=== Data for review ===
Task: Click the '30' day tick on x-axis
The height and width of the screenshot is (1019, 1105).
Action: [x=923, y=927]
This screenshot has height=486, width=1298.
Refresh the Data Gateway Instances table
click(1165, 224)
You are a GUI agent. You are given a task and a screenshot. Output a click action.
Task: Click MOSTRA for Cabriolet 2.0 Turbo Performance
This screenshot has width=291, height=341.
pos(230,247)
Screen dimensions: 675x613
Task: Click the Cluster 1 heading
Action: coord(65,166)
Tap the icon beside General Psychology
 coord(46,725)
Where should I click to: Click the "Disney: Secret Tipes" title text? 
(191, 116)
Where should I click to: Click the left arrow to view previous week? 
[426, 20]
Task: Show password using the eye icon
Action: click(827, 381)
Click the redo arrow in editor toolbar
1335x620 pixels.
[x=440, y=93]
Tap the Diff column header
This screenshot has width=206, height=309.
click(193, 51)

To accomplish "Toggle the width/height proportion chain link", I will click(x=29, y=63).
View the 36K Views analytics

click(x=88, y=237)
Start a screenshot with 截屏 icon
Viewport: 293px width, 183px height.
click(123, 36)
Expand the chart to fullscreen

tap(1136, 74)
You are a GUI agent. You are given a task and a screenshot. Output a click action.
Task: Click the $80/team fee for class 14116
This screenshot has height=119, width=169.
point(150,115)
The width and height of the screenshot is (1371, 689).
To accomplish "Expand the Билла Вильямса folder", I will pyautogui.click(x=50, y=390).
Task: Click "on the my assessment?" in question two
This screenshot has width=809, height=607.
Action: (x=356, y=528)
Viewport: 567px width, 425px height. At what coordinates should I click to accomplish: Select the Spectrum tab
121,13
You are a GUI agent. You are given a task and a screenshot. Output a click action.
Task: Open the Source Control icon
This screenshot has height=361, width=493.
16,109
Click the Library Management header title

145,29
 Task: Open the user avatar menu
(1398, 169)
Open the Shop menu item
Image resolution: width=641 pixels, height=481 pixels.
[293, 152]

=== What needs to be done ===
Copy out each line of the material in which the word "will" turns up.

=== Output for this exercise ===
To accomplish "Toggle the width/height proportion chain link", I will click(x=29, y=63).
To accomplish "Expand the Билла Вильямса folder", I will pyautogui.click(x=50, y=390).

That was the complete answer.